* [Problem 1]:
According to the article on Tobii Pro eye tracking below, which headset has Tobii Pro integrated its eye-tracking technology with?
* [Problem 2]:
Decide whether each statement agrees with the article on Tobii Pro eye tracking below, giving yes or no and quoting the words that decide it: (a) The tool is supplied with a software development kit for research applications. (b) Through VR, researchers have less control over a study environment. (c) VR allows researchers to run scenarios that would have been too costly, risky, or difficult to conduct in real life.

* [Selected text]:
Tobii Pro extends eye tracking to VR headsets.
Image Credit: Tobii Pro

Tobii has popularized its eye-tracking technology by enabling gamers to control computer games with their eyes. And today, the company’s sister division Tobii Pro is extending that technology to track eye movements in virtual reality headsets.

Tobii Pro has integrated its eye-tracking technology with the HTC Vive headset. Now it can be used to conduct eye-tracking research within immersive virtual environments.

The tool comes with the Tobii Pro software development kit (SDK) for research applications. Researchers can collect and record eye-tracking data from a VR environment with pinpoint accuracy and gain deeper insights into human behavior.

Eye-tracking research in immersive VR is transforming how studies can be conducted and opens up entirely new possibilities in psychology, consumer behavior, and human performance. Through VR, researchers have more control over a study environment, which allows them to run scenarios that previously would have been too costly, risky, or difficult to conduct in real life.

Above: Tobii Pro says eye-tracking VR can be used for a wide variety of research.

[Rows for finding displayed items]

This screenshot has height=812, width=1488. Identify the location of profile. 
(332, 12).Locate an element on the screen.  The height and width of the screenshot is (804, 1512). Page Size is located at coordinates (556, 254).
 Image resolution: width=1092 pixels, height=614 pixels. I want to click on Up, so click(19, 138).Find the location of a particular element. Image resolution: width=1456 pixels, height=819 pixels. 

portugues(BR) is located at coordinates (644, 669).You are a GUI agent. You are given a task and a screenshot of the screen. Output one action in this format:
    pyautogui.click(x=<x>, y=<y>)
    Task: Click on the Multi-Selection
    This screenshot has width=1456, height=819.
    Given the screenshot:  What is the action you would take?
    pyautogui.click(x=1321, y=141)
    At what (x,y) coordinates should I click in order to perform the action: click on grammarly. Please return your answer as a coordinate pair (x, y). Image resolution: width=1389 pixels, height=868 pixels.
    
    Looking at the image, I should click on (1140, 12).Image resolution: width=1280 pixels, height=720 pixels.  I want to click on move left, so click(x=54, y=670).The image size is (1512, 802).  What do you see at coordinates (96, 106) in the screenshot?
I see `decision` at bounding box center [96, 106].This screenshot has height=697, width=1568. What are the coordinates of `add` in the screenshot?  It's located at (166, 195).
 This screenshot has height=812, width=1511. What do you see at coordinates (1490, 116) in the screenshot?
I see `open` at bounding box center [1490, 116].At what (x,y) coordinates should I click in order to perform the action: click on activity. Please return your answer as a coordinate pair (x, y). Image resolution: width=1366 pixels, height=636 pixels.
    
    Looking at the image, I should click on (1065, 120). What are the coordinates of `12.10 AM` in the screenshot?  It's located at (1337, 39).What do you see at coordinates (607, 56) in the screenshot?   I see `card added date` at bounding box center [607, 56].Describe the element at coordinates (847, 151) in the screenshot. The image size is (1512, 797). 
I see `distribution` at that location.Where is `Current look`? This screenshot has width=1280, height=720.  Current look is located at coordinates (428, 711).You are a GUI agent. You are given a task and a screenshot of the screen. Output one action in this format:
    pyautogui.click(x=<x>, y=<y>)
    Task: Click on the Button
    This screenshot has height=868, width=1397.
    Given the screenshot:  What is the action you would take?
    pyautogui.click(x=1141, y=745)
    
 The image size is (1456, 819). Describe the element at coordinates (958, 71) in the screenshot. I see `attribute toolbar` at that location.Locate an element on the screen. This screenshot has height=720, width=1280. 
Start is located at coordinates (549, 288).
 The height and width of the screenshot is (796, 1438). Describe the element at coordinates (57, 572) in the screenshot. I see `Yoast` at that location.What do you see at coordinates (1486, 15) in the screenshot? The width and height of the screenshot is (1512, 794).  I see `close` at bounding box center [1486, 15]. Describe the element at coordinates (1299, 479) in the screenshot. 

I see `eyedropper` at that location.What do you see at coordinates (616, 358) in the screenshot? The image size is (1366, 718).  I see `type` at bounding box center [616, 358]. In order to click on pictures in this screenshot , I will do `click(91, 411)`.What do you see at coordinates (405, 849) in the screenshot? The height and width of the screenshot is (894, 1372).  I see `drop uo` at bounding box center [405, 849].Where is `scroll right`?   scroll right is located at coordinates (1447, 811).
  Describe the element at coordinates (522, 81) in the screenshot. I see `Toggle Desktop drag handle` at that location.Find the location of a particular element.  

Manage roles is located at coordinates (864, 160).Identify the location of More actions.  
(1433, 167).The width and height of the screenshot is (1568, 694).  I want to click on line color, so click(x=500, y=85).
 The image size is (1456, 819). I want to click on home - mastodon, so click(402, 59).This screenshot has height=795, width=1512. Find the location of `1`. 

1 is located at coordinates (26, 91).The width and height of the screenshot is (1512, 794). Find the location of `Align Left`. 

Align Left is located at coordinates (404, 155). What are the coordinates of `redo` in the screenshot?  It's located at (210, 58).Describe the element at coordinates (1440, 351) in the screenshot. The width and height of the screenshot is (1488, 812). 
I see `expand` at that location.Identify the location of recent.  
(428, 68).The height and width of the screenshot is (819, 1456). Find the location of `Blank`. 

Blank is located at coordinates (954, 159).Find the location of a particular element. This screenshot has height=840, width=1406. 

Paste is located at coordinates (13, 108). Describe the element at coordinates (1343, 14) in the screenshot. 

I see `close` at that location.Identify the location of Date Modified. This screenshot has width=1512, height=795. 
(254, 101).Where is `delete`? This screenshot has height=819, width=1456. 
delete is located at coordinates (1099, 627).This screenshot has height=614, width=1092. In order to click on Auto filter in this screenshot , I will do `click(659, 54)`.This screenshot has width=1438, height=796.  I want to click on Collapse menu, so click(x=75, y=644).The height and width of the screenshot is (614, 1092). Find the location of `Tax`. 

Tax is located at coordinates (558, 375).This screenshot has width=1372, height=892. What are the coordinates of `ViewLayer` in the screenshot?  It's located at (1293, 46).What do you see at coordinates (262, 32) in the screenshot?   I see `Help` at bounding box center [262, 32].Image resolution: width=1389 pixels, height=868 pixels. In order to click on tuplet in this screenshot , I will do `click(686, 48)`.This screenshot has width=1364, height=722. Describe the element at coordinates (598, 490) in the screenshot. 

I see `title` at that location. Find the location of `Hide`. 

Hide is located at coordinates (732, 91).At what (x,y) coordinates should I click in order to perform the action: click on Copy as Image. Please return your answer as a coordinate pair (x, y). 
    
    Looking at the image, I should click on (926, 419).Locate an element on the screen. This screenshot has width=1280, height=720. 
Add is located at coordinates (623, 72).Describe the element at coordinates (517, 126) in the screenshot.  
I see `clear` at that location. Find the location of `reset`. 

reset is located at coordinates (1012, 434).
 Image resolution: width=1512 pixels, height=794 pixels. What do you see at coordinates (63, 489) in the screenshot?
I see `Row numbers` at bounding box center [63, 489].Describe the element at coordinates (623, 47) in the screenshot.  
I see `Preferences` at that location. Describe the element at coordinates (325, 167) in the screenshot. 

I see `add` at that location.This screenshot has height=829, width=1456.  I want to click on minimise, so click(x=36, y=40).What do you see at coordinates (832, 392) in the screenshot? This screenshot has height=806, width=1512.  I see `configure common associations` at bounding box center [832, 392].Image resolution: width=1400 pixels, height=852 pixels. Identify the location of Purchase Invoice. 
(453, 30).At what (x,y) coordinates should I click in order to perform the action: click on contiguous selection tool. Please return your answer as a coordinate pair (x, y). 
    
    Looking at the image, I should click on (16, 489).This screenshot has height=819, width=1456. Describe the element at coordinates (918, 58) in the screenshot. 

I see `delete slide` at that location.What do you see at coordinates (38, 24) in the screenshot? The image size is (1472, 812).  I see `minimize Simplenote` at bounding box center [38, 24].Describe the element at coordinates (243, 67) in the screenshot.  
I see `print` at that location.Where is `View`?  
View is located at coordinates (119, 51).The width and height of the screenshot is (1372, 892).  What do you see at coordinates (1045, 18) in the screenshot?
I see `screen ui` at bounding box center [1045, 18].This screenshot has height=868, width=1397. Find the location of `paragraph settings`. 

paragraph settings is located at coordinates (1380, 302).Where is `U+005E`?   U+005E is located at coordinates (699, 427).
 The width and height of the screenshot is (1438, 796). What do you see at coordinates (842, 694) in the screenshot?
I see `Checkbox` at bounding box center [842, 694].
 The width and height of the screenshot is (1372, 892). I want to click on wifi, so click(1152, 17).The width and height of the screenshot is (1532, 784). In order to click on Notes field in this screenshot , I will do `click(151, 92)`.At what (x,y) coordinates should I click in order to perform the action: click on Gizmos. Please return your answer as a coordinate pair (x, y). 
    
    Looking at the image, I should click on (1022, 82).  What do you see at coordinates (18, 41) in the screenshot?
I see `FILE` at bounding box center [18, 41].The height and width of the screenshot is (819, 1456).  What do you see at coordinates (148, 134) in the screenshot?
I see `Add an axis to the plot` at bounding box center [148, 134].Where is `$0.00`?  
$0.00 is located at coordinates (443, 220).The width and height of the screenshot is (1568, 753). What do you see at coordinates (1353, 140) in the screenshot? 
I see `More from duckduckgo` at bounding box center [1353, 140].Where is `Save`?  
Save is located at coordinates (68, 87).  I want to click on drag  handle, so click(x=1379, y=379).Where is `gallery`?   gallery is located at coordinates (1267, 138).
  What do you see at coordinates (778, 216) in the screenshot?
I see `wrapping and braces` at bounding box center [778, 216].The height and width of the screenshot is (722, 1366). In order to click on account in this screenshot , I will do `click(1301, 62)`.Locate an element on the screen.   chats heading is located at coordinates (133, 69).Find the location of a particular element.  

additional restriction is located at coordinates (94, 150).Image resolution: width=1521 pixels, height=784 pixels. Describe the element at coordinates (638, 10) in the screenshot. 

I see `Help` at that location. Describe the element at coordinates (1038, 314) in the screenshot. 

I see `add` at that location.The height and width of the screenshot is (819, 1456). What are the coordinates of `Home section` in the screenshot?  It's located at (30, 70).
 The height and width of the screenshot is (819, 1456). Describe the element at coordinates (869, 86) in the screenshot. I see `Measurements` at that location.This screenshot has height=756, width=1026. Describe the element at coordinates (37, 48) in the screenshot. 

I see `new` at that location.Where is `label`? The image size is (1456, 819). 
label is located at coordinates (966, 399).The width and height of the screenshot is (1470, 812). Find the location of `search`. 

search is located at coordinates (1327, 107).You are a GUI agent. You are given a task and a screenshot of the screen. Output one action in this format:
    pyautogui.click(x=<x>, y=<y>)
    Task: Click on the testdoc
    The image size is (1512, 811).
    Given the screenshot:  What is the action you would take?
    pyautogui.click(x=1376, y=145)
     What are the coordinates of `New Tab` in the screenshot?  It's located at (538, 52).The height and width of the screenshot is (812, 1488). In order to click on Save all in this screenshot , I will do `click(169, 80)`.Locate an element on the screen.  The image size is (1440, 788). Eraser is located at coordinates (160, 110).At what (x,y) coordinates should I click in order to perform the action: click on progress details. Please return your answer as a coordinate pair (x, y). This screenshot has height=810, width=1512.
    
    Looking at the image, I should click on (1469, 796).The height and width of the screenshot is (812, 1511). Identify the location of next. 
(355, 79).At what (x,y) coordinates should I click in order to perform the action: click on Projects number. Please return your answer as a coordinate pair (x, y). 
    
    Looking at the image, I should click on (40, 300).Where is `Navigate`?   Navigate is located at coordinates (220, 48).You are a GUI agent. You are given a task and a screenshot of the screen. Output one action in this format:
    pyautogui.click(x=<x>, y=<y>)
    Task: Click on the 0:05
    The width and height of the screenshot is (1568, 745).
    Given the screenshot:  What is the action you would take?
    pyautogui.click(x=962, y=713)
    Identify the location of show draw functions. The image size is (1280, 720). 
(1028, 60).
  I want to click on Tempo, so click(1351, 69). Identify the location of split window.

* [Exercise solution 1]:
The HTC Vive headset.

* [Exercise solution 2]:
(a) Yes: "The tool comes with the Tobii Pro software development kit (SDK) for research applications."
(b) No: "Through VR, researchers have more control over a study environment"
(c) Yes: "which allows them to run scenarios that previously would have been too costly, risky, or difficult to conduct in real life."